Ankarali H., Ankarali S.

TURKIYE KLINIKLERI TIP BILIMLERI DERGISI, vol.29, no.1, pp.91-98, 2009 (Peer-Reviewed Journal) identifier identifier identifier

  • Publication Type: Article / Article
  • Volume: 29 Issue: 1
  • Publication Date: 2009
  • Doi Number: 10.1016/j.scitotenv.2019.03.440
  • Journal Indexes: Science Citation Index Expanded, Scopus
  • Page Numbers: pp.91-98


Objective: In many clinical and experimental trials, researchers assess the effect of treatment by measuring the value of a continuous variable before and after the treatment. If there is an imbalance in baseline values between groups, some statistical comparisons may result with mistakes in estimation of the treatment effect. The aim of this study was to explain which statistical methods were more suitable in the estimation of the treatment effect when there was an imbalance for the baseline values between groups.

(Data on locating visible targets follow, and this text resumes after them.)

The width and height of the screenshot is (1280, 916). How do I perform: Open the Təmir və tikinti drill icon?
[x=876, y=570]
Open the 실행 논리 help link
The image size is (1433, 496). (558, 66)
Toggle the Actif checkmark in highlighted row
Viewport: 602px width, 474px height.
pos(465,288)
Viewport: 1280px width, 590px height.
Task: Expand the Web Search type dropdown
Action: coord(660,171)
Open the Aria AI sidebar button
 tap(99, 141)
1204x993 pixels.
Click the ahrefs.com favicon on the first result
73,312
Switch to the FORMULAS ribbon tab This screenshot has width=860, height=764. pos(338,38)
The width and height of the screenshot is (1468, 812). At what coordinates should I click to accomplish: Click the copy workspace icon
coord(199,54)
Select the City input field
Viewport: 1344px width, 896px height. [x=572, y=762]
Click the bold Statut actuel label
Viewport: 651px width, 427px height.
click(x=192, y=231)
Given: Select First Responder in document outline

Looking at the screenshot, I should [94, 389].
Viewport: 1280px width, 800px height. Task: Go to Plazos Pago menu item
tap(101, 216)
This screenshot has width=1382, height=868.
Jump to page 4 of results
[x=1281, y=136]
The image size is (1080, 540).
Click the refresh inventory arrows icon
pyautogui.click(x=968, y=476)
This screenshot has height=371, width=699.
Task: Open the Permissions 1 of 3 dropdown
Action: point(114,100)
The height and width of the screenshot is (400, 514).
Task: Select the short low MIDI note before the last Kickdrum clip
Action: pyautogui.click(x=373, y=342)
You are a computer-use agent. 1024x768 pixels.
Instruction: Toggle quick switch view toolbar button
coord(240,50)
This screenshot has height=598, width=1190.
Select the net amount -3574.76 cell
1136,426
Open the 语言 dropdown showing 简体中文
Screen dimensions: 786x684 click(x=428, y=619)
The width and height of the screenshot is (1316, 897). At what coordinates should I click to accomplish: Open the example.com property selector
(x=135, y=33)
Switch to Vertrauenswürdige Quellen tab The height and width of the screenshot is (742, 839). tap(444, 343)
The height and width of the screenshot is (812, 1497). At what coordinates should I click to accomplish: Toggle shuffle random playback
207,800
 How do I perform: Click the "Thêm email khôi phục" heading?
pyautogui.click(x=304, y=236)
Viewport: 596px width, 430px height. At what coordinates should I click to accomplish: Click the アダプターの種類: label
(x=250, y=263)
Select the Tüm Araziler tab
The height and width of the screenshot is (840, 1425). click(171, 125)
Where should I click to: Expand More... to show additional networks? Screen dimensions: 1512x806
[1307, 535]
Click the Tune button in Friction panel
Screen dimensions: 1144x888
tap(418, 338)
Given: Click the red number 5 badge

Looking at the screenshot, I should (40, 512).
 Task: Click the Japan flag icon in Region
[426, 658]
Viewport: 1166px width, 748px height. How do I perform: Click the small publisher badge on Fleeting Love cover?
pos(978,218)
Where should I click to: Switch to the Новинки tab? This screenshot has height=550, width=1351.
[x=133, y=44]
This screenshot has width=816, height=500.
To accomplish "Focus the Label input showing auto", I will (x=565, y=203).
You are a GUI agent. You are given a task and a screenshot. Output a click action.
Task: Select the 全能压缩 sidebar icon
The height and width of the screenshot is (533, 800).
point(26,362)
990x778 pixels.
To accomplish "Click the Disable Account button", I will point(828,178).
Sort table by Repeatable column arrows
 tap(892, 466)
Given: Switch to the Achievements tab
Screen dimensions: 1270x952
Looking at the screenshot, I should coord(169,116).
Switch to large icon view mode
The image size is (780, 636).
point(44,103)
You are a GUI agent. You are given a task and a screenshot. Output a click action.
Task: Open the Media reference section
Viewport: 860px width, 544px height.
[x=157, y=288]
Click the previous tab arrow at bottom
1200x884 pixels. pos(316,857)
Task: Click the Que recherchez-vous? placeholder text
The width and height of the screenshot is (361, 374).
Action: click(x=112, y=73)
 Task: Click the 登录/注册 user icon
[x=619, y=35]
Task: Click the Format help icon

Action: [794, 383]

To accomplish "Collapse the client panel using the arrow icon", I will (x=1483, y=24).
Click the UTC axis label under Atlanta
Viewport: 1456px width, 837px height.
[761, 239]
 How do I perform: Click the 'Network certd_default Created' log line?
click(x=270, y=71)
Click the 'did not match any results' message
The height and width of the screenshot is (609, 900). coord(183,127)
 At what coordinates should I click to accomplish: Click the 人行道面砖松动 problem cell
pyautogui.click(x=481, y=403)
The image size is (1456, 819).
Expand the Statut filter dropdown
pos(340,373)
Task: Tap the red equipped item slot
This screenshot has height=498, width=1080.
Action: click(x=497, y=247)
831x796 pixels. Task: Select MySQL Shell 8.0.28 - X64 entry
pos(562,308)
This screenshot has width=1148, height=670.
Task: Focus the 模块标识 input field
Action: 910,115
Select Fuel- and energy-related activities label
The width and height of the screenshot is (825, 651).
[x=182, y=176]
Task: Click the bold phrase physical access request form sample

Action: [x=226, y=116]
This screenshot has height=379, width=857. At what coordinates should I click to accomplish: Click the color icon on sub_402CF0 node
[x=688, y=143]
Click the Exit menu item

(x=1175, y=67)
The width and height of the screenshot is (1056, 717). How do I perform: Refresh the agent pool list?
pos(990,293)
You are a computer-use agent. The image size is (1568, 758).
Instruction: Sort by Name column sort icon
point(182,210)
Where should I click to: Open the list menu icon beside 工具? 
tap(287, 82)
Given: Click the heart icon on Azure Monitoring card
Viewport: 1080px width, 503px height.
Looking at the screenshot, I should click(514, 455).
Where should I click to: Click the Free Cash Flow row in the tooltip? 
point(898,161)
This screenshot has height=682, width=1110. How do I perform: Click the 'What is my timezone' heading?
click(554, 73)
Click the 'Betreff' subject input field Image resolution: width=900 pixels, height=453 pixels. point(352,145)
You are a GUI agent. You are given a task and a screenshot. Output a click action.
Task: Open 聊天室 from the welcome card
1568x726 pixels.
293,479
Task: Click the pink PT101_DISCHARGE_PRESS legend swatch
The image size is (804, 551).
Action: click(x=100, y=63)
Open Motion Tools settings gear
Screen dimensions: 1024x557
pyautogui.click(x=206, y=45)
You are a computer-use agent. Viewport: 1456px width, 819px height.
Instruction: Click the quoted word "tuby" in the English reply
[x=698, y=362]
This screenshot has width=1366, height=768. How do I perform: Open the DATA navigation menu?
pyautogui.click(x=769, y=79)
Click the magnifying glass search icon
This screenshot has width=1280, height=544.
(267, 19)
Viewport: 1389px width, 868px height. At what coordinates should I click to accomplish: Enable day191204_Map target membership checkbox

Material and Methods: Different statistical methods, which are used in estimation of treatment effects, were briefly explained and were applied to a hypothetical data set, which had significant differences between groups according to baseline values of the related variable. In addition, a limited simulation study for several conditions was carried out to determine suitable statistical methods. Results: Baseline values were different between two groups and correlation was low between baseline and follow up values of related variable in each group for hypothetical data set. In this condition, comparison of simple differences between baseline and follow up values was the best method for the estimation of treatment effect. In the simulation study, the power of the test for simple differences was higher (85%) than the value in the analysis of covariance (40%) when correlations were low and sample sizes were small in each group. Moreover, the powers of these two tests were high and similar to each other, when sample sizes were moderate. When the correlation was high, the powers of both tests were high in both small and moderate sample sizes. Conclusion: The presence of a significant difference should be sought between groups according to baseline values of the related variable even though groups are randomly assigned. In addition, the degree of the correlation between baseline and follow up values should be taken into consideration. When significant differences exist between baseline values and the correlation is low, we suggest that the classical methods should be used to determine the significance of the effect; however, when the correlation is high, covariance analysis is a suitable method.